I declined his last-minute invitation ... but around 8pm--after I'd biked back home from the gym in the heat that remained at 90 DEGREES even after the sun had gone down; after I arrived back to my apartment with its cantankerous air-conditioner, which seems incapable of cooling the air below 83 degrees, which just isn't enough relief--I decided, what the hell, I would like to go out for a cool beverage.
But I debated ever so slightly calling the boy. In the hours since we'd spoken, I'd started trying to talk myself out of getting together with him. No matter how much fun we had chatting, did I really have any kind of future with a guy who, at age 38, had no job and no career and no prospects?
I was fairly sure I didn't.
But what the hell, it was too darn hot, and I didn't have anything else to do ... so I phoned him up and I said, "If you're still free, do you want to hang?"
I arrived at the place with sidewalk umbrellas in Fort Greene where we were meeting at 10pm and there he was, waiting for me: astonishingly handsome, movie-star handsome, nerve-wrackingly handsome! (His pictures had been not so good--one with sunglasses, one that was blurry--and when I'd called him out on that, he'd said he was not photogenic but that he was fairly certain I would not be disappointed.) My first thought was: Dear God, he is out of my league! What am I doing here? I can't believe I engaged in some awkward banter about my butt earlier WITH SOMEONE WHO IS AS HOT AS HE IS!
But then I sat my extra-firm butt down in the chair, and held myself steady. We talked about serious things and not-so-serious things and all sorts of things. He had a nicely-shaped oval face, and rich swirls of dark hair. His dark eyes got enormous and round and child-like, and seemed to take up his whole face when the serious things were being discussed. But when he laughed, his face collapsed into a series of crinkles that weren't apparent otherwise, and his eyes fell to their sides, and receded backwards, but kept glimmering away, the dark pools of vision pulling you back into him.
Did I mention he was hot? He was really hot. (I am not objectifying here; part of the hotness came from his personality.) And he touched off some nurturing desire in me, an instinct I haven't felt in a while.
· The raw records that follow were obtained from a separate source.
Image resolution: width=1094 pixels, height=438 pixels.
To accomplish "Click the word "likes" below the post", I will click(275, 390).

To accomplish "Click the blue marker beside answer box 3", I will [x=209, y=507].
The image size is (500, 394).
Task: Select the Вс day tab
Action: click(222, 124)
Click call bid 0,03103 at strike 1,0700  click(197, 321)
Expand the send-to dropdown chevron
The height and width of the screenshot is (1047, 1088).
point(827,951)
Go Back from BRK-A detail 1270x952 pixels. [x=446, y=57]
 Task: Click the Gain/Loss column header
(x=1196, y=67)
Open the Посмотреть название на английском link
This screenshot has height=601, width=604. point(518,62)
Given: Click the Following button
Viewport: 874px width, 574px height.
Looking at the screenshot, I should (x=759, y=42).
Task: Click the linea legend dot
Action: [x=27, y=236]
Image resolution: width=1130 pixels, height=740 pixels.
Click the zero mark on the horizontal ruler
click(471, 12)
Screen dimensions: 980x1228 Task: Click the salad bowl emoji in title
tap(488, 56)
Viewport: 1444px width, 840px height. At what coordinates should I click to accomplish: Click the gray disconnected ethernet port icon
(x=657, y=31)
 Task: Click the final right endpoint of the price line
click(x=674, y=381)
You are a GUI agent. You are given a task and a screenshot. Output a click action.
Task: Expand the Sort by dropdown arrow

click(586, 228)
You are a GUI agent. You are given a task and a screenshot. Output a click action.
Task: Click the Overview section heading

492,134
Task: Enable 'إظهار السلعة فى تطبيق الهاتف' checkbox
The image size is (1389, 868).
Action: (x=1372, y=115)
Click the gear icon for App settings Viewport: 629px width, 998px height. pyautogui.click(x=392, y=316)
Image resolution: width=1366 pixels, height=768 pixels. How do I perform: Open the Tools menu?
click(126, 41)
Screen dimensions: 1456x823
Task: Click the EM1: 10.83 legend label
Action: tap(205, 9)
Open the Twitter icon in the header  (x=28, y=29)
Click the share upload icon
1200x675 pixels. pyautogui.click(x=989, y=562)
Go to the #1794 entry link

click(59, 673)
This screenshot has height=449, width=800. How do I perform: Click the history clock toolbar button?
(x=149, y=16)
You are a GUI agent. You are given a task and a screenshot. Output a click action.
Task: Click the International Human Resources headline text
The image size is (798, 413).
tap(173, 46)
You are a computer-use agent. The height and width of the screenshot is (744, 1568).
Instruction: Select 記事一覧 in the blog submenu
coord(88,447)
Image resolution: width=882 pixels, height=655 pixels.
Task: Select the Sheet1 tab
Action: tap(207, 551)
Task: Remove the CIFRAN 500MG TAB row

As for how things ended, though ... well, I'm going to hold off on telling you about that till tomorrow.
In the meantime, lovelies, tell me this: Would YOU ever go out with a guy who is unemployed? What about a guy who is unemployed AND also searching for a career? Do you think a woman shouldn't even waste her time with a person like this?
PS: Dear Edwinna, Rachel and Raye: Thanks for the support during my time of social lechery! Also, Rachel, you say confidence is a skill that can be gained: Do you have any pointers on this?